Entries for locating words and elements
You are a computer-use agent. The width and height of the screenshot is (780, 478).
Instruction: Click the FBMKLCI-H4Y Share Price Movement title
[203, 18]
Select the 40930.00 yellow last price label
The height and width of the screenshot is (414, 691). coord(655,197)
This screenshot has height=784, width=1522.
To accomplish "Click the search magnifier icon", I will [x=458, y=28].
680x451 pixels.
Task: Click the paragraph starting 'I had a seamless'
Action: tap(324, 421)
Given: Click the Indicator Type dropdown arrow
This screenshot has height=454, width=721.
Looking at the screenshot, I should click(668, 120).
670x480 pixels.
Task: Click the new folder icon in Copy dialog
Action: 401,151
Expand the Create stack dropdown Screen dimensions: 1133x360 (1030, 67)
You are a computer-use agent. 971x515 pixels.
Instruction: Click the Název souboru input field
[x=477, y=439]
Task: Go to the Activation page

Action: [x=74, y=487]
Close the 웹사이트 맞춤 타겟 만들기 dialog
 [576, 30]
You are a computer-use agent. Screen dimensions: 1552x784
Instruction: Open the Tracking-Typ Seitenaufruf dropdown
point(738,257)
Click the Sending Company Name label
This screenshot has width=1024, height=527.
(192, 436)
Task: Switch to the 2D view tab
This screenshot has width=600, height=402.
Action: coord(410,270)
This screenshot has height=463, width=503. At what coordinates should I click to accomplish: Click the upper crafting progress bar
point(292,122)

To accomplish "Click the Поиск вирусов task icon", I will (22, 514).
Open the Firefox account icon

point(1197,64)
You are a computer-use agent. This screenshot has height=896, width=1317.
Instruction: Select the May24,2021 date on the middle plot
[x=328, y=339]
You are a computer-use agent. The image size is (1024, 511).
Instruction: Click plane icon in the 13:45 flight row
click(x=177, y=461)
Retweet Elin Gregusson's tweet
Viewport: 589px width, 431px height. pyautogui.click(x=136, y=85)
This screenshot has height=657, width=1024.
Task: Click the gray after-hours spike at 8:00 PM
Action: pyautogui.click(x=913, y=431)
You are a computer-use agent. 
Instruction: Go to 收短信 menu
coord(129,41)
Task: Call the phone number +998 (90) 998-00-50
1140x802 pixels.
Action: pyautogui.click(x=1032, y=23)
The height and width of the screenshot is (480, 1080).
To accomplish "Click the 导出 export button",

▶ [Instructions for the task] Please turn the lines above into a numbered list, leaving out any blank lines.

▶ [Expected answer]
1. You are a computer-use agent. The width and height of the screenshot is (780, 478).
2. Instruction: Click the FBMKLCI-H4Y Share Price Movement title
3. [203, 18]
4. Select the 40930.00 yellow last price label
5. The height and width of the screenshot is (414, 691). coord(655,197)
6. This screenshot has height=784, width=1522.
7. To accomplish "Click the search magnifier icon", I will [x=458, y=28].
8. 680x451 pixels.
9. Task: Click the paragraph starting 'I had a seamless'
10. Action: tap(324, 421)
11. Given: Click the Indicator Type dropdown arrow
12. This screenshot has height=454, width=721.
13. Looking at the screenshot, I should click(668, 120).
14. 670x480 pixels.
15. Task: Click the new folder icon in Copy dialog
16. Action: 401,151
17. Expand the Create stack dropdown Screen dimensions: 1133x360 (1030, 67)
18. You are a computer-use agent. 971x515 pixels.
19. Instruction: Click the Název souboru input field
20. [x=477, y=439]
21. Task: Go to the Activation page
22. Action: [x=74, y=487]
23. Close the 웹사이트 맞춤 타겟 만들기 dialog
24.  [576, 30]
25. You are a computer-use agent. Screen dimensions: 1552x784
26. Instruction: Open the Tracking-Typ Seitenaufruf dropdown
27. point(738,257)
28. Click the Sending Company Name label
29. This screenshot has width=1024, height=527.
30. (192, 436)
31. Task: Switch to the 2D view tab
32. This screenshot has width=600, height=402.
33. Action: coord(410,270)
34. This screenshot has height=463, width=503. At what coordinates should I click to accomplish: Click the upper crafting progress bar
35. point(292,122)
36. To accomplish "Click the Поиск вирусов task icon", I will (22, 514).
37. Open the Firefox account icon
38. point(1197,64)
39. You are a computer-use agent. This screenshot has height=896, width=1317.
40. Instruction: Select the May24,2021 date on the middle plot
41. [x=328, y=339]
42. You are a computer-use agent. The image size is (1024, 511).
43. Instruction: Click plane icon in the 13:45 flight row
44. click(x=177, y=461)
45. Retweet Elin Gregusson's tweet
46. Viewport: 589px width, 431px height. pyautogui.click(x=136, y=85)
47. This screenshot has height=657, width=1024.
48. Task: Click the gray after-hours spike at 8:00 PM
49. Action: pyautogui.click(x=913, y=431)
50. You are a computer-use agent. 
51. Instruction: Go to 收短信 menu
52. coord(129,41)
53. Task: Call the phone number +998 (90) 998-00-50
54. 1140x802 pixels.
55. Action: pyautogui.click(x=1032, y=23)
56. The height and width of the screenshot is (480, 1080).
57. To accomplish "Click the 导出 export button",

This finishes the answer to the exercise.